Good morning, C&C, it’s Monday! Time for a terrific new week of Coffee & Covid. To kick things off, enjoy today’s packed roundup with a special post-Super Bowl treat: the wokest Super Bowl in history also sets virtue signaling records; my theory about what’s really going on with all the industrial accidents, fires, and explosions, which will both make perfect sense but is also more insidious than you probably thought; where in the world is vaccine mandate pushing Lloyd Austin?; and a call for a neurological differential diagnosis.


🏈 The Kansas City Chiefs won the Super Bowl in overtime last night by a single field goal, 25-22, sending the San Francisco 49’ers back to street cleaning duty.
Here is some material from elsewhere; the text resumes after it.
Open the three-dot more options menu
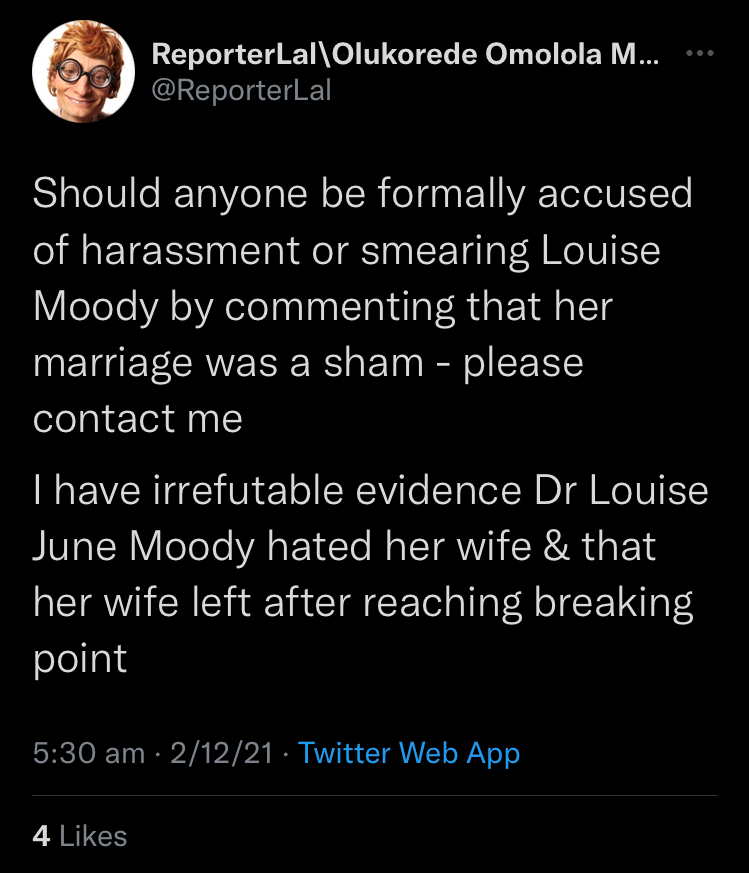The image size is (749, 873). pos(701,53)
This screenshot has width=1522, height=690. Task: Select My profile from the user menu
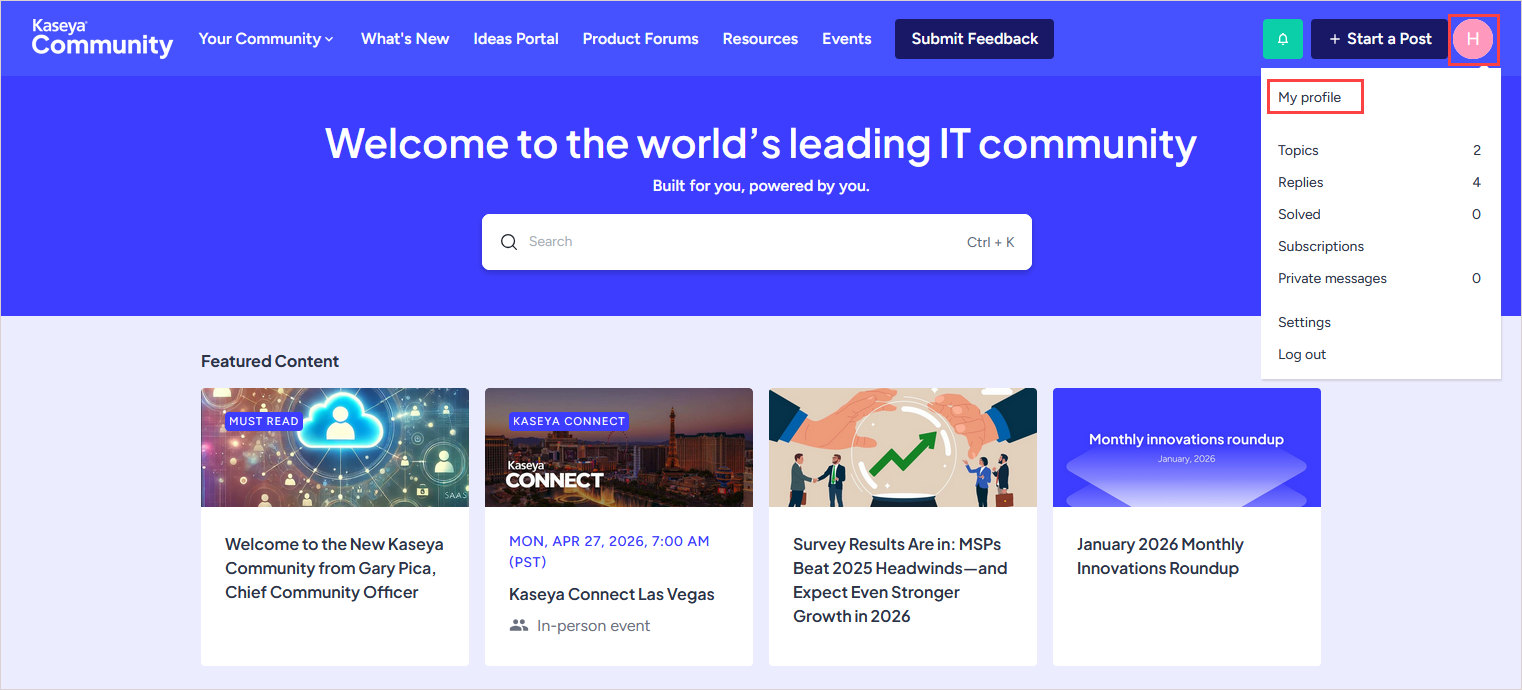tap(1309, 98)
For its part, the Super Bowl won the Wokest Sporting Event competition, with pre-game Pfizer sales rep Travis Kelce sashaying into Tiger Stadium in a sparkly designer leather outfit and matching purse, featuring expensive, high-production-value ads asking whether Christians could possibly be more hypocritical, and kicking off with an interminable, incomprehensible, intentionally-exclusionary, and designed-by-committee National Anthem just for black folks, terrifyingly forecasting the painfully-extended openings we must surely endure in future Super Bowls, once they add in all the other groups’ special songs, like the Indigenous People’s National Anthem, the National Anthem for Venezuelan-Americans, and the Fiji Islander-American pineapple-salsa-themed National Anthem.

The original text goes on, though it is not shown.